As you may already know the ingredient panel on the back of packaged dog food lists ingredients from greatest to least before it’s cooked. Seeing all those fruits and vegetables on the ingredient panel made me believe that Jessie would get a daily dose of functional carbs to help her thrive. I was wrong. While pet food manufacturers don’t want to give away their trade secrets, like how much of each ingredient goes into their food, there are ways to get an idea how much of an ingredient there may be in your dog’s bag of food. 

Salt and The Salt Divider

Next time you look at your dog’s food look out for salt or the other names it can be listed as, i.e. sodium chloride, iodised salt etc (an intentional tricky move by the pet food marketerers). Salt is added to dog food for a number of reasons, including palatability.

Its addition is not necessarily a bad thing, as there are guidelines as to how much should be added. 

AAFCO (Association of American Feed Conrtol Officials) recommends that dry dog food for Growth and Production has a minimum of 0.3% salt and for Adult Maintenance has a minimum of 0.08%

This is where we figure out how much fruits and vegetables are really in your dog’s food thanks to Dr. Marion Nestle. Dr. Nestle coined the term Salt Divider, which says that as pet foods generally use similar formulas set by AAFCO, consumers can assume that any ingredient following salt on an ingredient panel must be less than 1 percent of the diet. Essentially, anything following salt will be in miniscule amounts. When I looked back at the ingredient panel all those fruits and vegetables were listed after salt. The fruits and vegetables in that bag of food equated to the tiniest sprinkle of each fruit and vegetable. Seriously?!

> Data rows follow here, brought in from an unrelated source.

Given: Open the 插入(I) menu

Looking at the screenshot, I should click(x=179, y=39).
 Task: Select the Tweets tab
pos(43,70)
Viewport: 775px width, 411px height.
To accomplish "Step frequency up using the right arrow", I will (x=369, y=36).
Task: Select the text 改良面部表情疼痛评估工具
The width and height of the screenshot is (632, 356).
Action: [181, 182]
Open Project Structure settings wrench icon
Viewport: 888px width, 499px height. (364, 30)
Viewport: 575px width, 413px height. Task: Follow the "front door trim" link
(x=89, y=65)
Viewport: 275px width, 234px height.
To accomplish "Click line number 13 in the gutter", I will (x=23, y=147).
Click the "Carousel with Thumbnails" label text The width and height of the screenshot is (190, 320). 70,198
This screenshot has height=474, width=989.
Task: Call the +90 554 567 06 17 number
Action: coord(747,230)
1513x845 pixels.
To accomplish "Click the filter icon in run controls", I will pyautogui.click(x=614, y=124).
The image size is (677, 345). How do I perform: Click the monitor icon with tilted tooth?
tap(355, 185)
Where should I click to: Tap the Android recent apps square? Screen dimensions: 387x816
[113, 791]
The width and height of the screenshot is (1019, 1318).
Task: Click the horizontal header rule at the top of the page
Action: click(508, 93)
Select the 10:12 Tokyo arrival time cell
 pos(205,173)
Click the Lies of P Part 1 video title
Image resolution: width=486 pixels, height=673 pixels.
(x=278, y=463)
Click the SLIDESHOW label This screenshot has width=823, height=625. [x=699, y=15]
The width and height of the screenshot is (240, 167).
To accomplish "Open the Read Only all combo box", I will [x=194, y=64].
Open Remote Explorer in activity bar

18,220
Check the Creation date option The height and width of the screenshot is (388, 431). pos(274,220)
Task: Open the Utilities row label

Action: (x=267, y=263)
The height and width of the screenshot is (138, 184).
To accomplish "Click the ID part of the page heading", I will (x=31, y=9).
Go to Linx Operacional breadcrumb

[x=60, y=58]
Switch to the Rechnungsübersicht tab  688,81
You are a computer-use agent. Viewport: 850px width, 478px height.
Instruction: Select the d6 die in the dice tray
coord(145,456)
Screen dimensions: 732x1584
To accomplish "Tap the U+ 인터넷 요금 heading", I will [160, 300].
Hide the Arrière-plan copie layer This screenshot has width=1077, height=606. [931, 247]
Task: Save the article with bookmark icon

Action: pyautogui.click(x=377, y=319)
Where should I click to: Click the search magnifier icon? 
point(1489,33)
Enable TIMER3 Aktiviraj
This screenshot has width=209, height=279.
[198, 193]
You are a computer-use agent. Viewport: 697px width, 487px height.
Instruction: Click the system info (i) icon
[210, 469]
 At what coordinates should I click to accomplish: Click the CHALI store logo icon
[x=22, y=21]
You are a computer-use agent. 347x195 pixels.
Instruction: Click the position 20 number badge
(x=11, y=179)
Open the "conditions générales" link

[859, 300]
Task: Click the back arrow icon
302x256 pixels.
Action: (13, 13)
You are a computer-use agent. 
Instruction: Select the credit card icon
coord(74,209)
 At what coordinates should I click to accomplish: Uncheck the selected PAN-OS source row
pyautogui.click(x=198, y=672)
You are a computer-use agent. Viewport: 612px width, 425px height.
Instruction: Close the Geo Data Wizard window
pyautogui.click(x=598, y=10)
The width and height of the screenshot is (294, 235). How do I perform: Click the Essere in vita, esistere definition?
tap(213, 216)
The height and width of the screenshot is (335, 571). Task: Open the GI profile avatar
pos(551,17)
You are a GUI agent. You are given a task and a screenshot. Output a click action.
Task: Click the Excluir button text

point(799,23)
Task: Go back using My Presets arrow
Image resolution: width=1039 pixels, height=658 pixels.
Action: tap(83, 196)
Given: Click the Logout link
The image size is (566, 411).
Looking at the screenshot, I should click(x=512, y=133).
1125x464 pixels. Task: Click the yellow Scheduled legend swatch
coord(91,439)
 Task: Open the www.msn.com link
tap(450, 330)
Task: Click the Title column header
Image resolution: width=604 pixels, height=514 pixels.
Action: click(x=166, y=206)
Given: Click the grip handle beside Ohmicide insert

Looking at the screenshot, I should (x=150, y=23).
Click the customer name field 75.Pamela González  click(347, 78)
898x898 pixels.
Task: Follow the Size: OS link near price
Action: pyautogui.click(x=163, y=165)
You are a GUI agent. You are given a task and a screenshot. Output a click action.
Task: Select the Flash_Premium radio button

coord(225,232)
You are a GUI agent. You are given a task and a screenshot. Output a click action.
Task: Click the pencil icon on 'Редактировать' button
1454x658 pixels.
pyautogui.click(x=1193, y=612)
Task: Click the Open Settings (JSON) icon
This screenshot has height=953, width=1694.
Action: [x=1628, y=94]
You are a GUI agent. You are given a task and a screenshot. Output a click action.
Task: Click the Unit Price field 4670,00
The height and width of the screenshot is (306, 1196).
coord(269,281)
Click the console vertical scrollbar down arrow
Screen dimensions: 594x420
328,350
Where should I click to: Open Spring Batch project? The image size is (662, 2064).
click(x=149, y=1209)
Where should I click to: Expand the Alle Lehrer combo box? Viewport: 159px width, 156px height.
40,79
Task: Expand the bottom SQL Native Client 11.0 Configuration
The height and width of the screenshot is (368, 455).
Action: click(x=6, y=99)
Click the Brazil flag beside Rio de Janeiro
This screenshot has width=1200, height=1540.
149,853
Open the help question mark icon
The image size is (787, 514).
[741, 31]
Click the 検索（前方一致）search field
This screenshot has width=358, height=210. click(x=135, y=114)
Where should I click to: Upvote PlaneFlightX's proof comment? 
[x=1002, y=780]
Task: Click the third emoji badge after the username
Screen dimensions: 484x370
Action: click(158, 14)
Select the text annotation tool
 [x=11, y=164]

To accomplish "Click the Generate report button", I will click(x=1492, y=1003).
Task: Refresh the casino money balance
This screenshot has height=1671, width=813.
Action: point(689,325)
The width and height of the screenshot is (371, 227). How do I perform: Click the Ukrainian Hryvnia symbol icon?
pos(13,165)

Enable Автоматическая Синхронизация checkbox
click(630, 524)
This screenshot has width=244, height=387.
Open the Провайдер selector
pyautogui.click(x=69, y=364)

As an example, 1 blueberry weighs approximately 1.3 grams.  Based on the 0.17 gram salt recommendation, if blueberries were listed as a pet food ingredient AFTER salt, by weight (per 1 day food for a 30 pound dog) the food would contain approximately 1/10th of one blueberry.  If cranberries were listed as a pet food ingredient AFTER salt, the pet food would contain less than 1/8th of a teaspoon of raw cranberries.

Susan Thixton

Consumer Advocate, The Truth About Pet Food

The reality that the amount of fruits and vegetables in the bag of pet food would be about the same as one blueberry was a shock. How can this be? It’s not fair that pet food manufacturers can add miniscule amounts of these ingredients into their food, plaster a picture of them on the front and display it on the ingredient panel. We all got played.

What can you do?

We’re not ending on a glooming note. That’s not how we do things here.

You know the benefits of adding certain fruits and vegetables to your dog’s diet in a quantity that will actually contribute to their health and well being. How can you boost your dog’s food with fruit and vegetables? Here are few ways:

Where to from here?

The most important takeaway is to learn to read the labels of your dog’s food and research who makes your dog’s food, what ingredients they use and where those ingredients come from. Do not get swayed, like I once did, by the marketing of these foods to determine your purchasing decision. You’re better off buying a bag of frozen vegetables and fruits and sprinkling them onto your dog’s meal.